Überhaupt scheint die Vorgeschichte der "Antwone Fisher Story" genau so märchenhaft zu sein wie die Anfangssequenz. Nach einer elfjährigen Dienstzeit bei der Navy und drei Jahren als staatlich angestellter Strafvollzugsbeamter trat der echte Antwone Fisher einen Job als Parkwächter bei Sony Pictures in L.A. an. Dort hörte Produzent Todd Black von seiner unglaublichen Geschichte und schlug ihm vor, seine schon zu Papier gebrachten Memoiren in einem Drehbuch zu verdichten - was dieser dann auch tat. 
Auch Derek Luke hat ähnliches Glück. Er arbeitete in einem Geschenkladen, ebenfalls auf dem Sony-Studiogelände. Dort lernte er Fisher kennen und las sein Drehbuch. Beeindruckt, doch ohne große Hoffnung meldete er sich zum Casting - und begeisterte alle. 

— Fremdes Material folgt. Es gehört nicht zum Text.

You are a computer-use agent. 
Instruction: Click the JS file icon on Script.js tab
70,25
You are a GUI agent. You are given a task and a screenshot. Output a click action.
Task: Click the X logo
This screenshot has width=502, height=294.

Das dies mit Sicherheit auch im Kino passieren wird, verdankt der Newcomer nicht nur seinem besonderen Talent, sondern auch der überaus sensiblen Inszenierung. Letztendlich bleibt ihm - trotz angemerkter Kritik - immer noch genug Freiraum, um seiner Rolle die nötige Substanz und Glaubwürdigkeit zu verleihen. Das düstere Kapitel der Vergangenheit kann Antwone Fisher nämlich erst dann abschließen, wenn er das tut, wogegen er sich jahrelang gewehrt hat: Er muss seine richtige Familie finden. Das bedeutet für ihn eine dramatische und emotionsgeladene Reise zu den Wurzeln seiner Probleme. Nur wenn er diesen Trip übersteht, kann sich sein Traum vom Beginn erfüllen: Der Traum von einem wahrhaft glücklichen Thanksgiving.